What is required:
State how many lines in the records below contain the word "will". Nothing else is needed.

────────────────

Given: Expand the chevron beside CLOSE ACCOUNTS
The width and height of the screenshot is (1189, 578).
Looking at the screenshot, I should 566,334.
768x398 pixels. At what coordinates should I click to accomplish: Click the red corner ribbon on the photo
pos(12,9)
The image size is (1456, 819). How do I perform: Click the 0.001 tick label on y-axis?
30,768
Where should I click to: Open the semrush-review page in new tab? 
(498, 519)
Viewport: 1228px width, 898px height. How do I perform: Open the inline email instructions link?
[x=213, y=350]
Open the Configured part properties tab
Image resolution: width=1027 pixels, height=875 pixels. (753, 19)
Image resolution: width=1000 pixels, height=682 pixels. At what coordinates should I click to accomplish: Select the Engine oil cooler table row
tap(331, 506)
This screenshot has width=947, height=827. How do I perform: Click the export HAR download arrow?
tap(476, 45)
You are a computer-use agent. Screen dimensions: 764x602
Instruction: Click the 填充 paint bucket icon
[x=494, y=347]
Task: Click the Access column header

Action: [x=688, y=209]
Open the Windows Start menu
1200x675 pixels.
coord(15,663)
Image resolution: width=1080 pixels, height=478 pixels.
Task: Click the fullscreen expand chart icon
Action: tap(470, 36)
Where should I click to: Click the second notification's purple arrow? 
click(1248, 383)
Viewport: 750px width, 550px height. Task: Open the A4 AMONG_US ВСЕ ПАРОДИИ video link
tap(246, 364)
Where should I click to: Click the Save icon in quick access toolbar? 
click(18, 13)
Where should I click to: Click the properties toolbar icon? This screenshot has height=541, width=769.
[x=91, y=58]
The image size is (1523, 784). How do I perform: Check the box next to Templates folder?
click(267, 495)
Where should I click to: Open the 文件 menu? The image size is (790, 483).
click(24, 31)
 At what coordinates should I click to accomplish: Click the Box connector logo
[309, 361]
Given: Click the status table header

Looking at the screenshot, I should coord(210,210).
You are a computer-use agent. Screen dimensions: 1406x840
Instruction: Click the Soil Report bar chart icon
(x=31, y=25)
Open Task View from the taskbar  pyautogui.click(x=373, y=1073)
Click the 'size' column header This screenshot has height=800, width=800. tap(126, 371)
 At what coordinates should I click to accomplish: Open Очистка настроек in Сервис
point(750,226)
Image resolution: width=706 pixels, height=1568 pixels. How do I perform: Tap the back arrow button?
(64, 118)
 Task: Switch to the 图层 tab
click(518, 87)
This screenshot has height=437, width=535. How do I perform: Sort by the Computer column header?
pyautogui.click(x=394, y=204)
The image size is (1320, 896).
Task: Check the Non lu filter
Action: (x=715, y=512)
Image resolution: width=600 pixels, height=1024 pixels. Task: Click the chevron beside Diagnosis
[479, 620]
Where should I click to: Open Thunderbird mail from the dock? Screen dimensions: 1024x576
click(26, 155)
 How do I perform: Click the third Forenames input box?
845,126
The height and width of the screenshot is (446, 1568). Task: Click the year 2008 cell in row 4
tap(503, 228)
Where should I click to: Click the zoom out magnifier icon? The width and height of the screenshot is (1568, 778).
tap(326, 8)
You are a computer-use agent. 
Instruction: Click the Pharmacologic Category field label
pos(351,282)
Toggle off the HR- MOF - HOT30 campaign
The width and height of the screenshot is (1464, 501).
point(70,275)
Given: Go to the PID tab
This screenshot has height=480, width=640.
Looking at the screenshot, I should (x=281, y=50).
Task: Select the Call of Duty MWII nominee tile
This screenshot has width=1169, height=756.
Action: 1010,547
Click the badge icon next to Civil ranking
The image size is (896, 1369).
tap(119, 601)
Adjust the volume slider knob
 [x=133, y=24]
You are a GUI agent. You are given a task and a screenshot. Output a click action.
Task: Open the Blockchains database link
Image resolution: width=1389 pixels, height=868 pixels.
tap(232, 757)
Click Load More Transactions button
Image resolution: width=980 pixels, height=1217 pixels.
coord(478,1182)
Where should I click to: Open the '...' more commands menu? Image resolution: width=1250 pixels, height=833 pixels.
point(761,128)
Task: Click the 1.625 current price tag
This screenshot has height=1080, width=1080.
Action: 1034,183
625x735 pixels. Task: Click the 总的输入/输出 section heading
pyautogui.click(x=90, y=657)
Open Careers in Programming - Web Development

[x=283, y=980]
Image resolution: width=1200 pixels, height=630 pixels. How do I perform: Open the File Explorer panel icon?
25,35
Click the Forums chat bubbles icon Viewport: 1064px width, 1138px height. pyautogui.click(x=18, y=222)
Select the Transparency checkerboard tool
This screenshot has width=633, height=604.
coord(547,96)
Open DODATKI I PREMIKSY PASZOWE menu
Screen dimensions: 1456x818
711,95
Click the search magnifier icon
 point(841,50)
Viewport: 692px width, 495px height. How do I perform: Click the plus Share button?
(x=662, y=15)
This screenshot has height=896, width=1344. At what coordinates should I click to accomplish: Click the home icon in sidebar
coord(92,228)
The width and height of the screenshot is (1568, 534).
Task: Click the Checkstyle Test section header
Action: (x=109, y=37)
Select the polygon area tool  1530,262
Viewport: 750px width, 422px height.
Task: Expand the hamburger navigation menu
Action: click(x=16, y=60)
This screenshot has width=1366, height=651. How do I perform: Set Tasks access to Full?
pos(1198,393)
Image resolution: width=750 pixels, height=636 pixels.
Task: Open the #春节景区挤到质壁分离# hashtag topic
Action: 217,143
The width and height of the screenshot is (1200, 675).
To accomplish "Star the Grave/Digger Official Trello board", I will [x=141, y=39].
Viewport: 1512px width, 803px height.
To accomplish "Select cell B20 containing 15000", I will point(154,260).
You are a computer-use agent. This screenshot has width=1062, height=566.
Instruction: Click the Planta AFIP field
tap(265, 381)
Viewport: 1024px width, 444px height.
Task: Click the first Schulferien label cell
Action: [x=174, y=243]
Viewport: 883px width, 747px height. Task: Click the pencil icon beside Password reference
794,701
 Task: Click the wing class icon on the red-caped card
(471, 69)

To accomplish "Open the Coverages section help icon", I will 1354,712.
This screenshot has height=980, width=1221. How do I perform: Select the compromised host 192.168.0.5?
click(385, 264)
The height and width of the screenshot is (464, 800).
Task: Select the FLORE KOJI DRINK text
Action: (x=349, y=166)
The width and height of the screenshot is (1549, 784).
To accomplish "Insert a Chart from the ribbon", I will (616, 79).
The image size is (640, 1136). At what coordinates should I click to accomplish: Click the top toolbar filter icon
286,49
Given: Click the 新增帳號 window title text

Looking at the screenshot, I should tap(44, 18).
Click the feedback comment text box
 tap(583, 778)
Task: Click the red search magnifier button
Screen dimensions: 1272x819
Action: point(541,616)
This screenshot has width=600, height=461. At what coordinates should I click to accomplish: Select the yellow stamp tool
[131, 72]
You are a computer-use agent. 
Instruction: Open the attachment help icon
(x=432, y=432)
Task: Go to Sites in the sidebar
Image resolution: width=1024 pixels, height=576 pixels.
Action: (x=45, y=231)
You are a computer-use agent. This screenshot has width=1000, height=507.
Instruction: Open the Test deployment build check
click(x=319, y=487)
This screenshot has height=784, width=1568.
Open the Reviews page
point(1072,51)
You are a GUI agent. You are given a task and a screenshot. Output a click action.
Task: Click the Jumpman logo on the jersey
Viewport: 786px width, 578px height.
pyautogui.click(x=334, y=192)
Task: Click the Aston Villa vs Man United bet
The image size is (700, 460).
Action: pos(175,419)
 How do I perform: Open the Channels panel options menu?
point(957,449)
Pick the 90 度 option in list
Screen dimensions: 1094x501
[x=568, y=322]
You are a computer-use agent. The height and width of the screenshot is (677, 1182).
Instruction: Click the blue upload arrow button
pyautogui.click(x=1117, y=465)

────────────────

Exercise answer:
4